--- ASSIGNMENT ---
Leaving out the pictures, restate each record below word for word.
═════ INPUT MATERIAL ═════
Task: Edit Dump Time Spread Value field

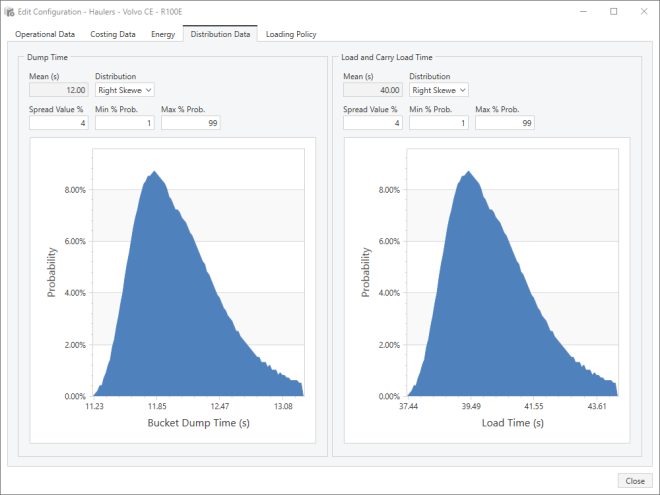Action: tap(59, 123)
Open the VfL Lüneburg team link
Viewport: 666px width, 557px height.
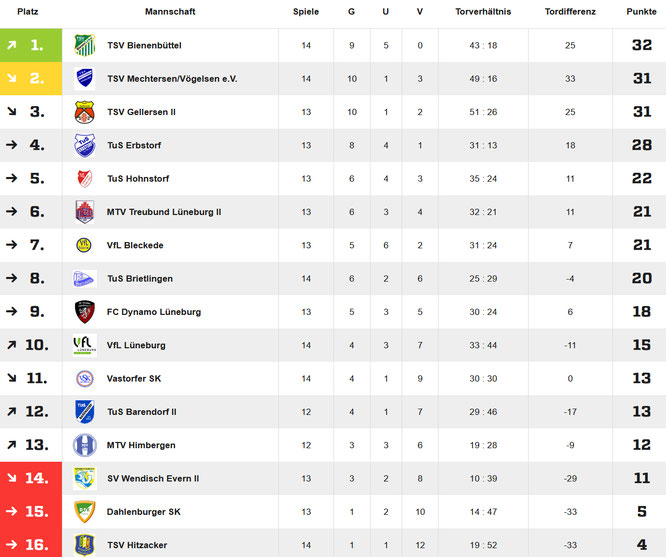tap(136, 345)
═════
--- ANSWER TO THIS TASK ---
Task: Edit Dump Time Spread Value field

Action: tap(59, 123)
Open the VfL Lüneburg team link
Viewport: 666px width, 557px height.
tap(136, 345)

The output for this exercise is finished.